AD: When the original series was written, Carl and I and Steve, we were most worried about the 60,000 nuclear weapons that were on hair trigger all around the planet. Less worried about that now because the human species has taken real steps to cut those numbers down. So, the likelihood of the kind of full nuclear exchange that could bring on a nuclear winter has really diminished since Cosmos. I’ve been told by some people who were in, back in the day were in the central committee of the time in the Soviet Union that Cosmos had a little something to do with that. So I am very proud of that.

Today, I would say the longest challenge, if want to pick one single challenge that we face, is global warming. Most of all, getting people to understand how science works.

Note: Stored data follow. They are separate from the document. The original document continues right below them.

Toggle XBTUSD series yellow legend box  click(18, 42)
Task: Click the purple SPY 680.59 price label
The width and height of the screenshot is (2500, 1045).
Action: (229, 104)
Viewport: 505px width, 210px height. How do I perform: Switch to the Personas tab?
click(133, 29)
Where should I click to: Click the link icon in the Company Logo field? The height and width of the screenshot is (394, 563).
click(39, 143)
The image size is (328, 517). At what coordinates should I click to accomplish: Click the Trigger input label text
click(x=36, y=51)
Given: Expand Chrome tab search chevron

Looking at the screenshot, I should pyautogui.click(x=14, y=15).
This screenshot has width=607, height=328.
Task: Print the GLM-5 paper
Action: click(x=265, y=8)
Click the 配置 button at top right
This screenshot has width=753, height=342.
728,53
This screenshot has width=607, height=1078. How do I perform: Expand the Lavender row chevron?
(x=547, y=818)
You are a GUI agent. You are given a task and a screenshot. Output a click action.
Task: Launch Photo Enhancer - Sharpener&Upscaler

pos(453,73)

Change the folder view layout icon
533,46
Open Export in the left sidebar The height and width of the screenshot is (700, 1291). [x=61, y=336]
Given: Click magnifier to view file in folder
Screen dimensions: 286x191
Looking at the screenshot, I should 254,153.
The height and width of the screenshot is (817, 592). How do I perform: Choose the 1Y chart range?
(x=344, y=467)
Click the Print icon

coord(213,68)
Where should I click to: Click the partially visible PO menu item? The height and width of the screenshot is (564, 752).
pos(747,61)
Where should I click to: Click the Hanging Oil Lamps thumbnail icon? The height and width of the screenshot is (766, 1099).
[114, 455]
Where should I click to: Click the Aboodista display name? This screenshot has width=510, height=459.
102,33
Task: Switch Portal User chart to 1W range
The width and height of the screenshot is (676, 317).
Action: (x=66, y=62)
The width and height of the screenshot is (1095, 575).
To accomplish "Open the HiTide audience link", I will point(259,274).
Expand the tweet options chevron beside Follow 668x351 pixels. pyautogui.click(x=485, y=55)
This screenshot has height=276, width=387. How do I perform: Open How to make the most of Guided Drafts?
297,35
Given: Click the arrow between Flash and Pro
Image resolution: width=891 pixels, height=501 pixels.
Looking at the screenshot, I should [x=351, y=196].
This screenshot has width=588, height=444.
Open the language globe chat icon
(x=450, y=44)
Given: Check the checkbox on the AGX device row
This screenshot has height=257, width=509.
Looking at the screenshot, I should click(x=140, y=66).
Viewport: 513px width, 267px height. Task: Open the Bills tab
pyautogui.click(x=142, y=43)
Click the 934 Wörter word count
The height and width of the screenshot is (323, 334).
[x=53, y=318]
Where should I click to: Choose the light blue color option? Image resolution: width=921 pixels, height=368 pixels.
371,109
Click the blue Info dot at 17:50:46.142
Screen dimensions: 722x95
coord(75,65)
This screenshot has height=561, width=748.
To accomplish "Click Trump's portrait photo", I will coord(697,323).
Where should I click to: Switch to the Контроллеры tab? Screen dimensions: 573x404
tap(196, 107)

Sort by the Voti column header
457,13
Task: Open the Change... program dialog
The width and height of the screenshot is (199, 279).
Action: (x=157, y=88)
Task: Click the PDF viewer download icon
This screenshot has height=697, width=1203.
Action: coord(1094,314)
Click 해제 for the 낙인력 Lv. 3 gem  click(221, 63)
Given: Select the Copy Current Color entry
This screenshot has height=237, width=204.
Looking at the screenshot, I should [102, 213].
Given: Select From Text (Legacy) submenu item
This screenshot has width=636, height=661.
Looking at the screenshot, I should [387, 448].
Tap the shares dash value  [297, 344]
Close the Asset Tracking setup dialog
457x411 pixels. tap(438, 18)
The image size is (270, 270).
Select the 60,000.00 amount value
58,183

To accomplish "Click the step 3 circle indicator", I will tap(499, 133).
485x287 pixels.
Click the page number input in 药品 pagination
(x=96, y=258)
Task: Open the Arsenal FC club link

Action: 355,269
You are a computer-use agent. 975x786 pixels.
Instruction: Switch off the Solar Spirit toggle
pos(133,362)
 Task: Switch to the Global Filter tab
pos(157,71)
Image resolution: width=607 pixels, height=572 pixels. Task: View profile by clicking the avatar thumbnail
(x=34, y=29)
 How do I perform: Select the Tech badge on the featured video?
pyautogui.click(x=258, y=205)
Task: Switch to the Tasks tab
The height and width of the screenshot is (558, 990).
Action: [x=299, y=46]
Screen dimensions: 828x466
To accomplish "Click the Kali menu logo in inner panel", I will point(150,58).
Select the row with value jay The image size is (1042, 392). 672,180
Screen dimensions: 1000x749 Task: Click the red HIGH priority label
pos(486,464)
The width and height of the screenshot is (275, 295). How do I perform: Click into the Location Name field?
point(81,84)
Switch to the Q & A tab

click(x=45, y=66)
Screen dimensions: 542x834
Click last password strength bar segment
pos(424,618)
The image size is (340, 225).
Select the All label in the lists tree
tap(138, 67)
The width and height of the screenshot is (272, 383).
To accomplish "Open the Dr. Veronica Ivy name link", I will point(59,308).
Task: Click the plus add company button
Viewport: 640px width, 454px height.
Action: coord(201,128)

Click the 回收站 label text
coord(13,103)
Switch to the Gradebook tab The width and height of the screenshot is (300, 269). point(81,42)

So they can qualitatively accept or reject these ideas without imputing all kinds of political motives to scientists and their research.

Scientists don’t want to get it wrong, and they know that any lie that you tell about nature is doomed because sooner or later, another scientist will come along and prove you wrong. There’s nothing in it for them to work your research in a certain direction or falsify it because you’ll be disgraced or proven wrong. So, global warming. It’s showing, in the first episode as you’ve seen, how all that carbon became the basis for the fossil fuels that we burn today and what the alternatives would be.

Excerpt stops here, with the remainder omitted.